Workshop 2b - measures of dispersion Flashcards
Spread
A term for how much data values differ from each other, and for how much data values differ from the measure of center.
How to interpret spread
Dotplot. When the dots are the same there is no variation. When the number of dots varies a lot, the variation is big.
Measures of spread
Range
Mean absolute deviation
Variance
Standard deviation
Range
How much the values differ from each other. Difference between the highest values and the lowest value.
R = Maximum - Minimum
Quartiles
A way to get a better insight in how your data is distributed.
Step 1 - Put all values in order
Step 2 - Find the mean
Step 3 - Now find the mean of the first (Q1) and of the second part (Q2).
IQR = Q3 - Q1
Variance
Mean square deviation. Can have flaws
When the spread is high, the variance is also high.
1. Calculate the mean
2. Calculate the distance between the values and the mean. Value - mean. Answer can be negative
3. To get rid of the minus signs, you put the deviation in square root
4. The variance is the mean squared deviation.

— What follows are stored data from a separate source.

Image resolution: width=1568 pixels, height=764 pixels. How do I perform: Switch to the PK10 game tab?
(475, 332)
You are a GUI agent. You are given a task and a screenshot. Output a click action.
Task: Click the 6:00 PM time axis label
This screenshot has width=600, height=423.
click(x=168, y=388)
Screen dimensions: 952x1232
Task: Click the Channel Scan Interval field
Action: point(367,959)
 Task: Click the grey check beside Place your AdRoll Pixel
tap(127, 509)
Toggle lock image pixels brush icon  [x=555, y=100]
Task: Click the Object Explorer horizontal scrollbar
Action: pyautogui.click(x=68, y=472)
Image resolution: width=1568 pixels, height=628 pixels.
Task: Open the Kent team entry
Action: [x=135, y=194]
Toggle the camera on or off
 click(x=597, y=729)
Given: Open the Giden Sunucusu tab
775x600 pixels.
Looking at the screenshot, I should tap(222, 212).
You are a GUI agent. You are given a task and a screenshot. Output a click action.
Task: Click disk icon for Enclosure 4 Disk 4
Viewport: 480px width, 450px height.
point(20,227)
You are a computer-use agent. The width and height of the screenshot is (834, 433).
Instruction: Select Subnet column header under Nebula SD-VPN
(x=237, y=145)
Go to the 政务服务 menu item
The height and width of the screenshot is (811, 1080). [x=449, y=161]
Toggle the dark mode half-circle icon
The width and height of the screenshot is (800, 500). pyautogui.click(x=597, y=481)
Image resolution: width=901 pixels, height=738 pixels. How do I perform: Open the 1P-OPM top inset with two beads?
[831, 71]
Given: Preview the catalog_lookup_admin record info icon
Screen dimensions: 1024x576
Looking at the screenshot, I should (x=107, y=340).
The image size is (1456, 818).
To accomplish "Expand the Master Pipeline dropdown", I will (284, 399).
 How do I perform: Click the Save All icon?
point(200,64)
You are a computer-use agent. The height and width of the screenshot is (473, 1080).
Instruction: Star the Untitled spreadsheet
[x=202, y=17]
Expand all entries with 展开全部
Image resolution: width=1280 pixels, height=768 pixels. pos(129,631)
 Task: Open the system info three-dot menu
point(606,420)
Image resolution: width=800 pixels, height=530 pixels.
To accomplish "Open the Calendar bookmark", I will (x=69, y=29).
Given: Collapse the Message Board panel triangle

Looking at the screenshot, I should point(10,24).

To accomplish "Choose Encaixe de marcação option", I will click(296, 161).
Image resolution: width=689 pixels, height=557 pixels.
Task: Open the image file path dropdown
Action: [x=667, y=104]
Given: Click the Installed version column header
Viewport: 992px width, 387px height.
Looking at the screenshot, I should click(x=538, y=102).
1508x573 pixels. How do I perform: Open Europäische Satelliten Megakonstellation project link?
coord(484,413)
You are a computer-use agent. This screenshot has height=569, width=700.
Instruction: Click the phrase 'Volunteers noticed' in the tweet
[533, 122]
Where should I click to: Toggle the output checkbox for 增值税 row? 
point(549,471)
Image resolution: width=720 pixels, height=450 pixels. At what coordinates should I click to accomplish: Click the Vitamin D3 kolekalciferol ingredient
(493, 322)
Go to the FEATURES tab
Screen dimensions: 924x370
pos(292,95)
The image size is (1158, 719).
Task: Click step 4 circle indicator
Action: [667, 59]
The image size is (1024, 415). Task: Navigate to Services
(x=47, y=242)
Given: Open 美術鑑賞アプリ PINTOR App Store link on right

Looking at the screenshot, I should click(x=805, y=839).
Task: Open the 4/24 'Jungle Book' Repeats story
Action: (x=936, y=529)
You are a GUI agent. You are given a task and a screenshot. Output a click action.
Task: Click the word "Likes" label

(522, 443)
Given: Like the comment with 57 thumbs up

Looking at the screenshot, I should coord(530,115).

Variance = sum of squared / number of observations
Standard deviation
Square root of the variance.
- Calculate the sum of sqaures
- Calculate the variance
- Calculate the standard variation.
Standard deviation is the ‘standard’ of spread
It is mathematically nice to work with numbers with squared differences in optimisation
Squared differences give more emphasis to extreme values
It is easy to interpret because the unit of the standard deviation is the same as the unit of the original variable.
Coefficient of variation
You might want to compare the existing variation between two different things. Can only be used for RATIO
Division by the mean provides a solution.